# Moss with good form in low light?



## snail (Aug 6, 2010)

I'm wanting to buy a moss to grow in a dark corner of my 90 gallon. I have kept java moss for years and love it but I fancied something a little different. I was thinking Christmas Moss or peacock moss but I know some mosses loose their form and just look like java moss without fairly high lighting. 

Any thoughts, experience? I want a moss but really it could be any moss as long as it has a nice form under low light conditions.


----------



## Mikolas (Jan 16, 2010)

What about willow moss? It is considered really slow to grow, but has a very natural look to it once it takes root.


----------



## snail (Aug 6, 2010)

I had something a bit more compact looking in mind like christmas moss or taiwan moss in mind although I do like willow moss, funnily enough I was given some yesterday. Do you have any experience growing it?


----------



## BBradbury (Apr 22, 2011)

Good morning snail...

Singapore moss grows extremely well in low light and as it gets taller, the branches get thicker. It does well attached to driftwood, but will grow attached to floating plants too.

I've had it growing in a couple of my low tech, low light, 55 Gs for a few years and really like it.

Makes great cover for pregnant livebearers and the fry.

B


----------



## snail (Aug 6, 2010)

Thanks BBradbury, that's very helpful, have you tried other mosses too or just Singapore moss?


----------



## James0816 (Jun 19, 2009)

Peacock moss may be your best bet for lower light setups.
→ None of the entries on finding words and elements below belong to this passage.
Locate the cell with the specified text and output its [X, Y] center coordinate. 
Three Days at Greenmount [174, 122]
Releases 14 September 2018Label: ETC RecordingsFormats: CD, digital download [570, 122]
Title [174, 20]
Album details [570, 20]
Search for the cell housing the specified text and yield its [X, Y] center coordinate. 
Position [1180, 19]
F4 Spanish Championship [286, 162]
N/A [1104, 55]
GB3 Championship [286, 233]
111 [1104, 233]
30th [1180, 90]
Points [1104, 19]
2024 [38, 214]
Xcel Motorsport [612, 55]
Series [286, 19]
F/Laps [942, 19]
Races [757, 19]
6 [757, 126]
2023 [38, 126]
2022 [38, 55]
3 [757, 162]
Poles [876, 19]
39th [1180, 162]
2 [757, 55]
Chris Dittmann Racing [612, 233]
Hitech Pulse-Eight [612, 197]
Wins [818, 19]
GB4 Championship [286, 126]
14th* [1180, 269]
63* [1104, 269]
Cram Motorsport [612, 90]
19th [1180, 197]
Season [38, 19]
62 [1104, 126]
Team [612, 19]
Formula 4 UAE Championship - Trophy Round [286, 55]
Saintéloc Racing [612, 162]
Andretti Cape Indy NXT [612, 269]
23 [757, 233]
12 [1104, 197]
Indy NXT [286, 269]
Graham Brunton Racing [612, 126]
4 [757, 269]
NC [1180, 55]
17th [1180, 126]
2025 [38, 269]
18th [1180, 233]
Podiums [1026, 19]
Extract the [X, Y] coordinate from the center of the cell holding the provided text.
Taiwan, Singapore and Christmas moss will "hold their own" but won't be as purtyful.


----------



## BBradbury (Apr 22, 2011)

snail said:


> Thanks BBradbury, that's very helpful, have you tried other mosses too or just Singapore moss?


Hello again snail...

Just the Singapore at this point. It came attached to driftwood and was on sale at the time. As with most mosses, it dies back at first, but will recover and in the right conditions, can get quite large. If you keep it in large tanks, it looks very nice.

I've found low light plants need a good fert dosed weekly and need the tank water changed weekly too. I dose a liquid hydroponics fert and change half the water in my tanks weekly. The combination of the macro nutrients from the clean water and the fish and the micros from the liquids keeps my plants growing and in good health.

Above everything else, have fun!

B


----------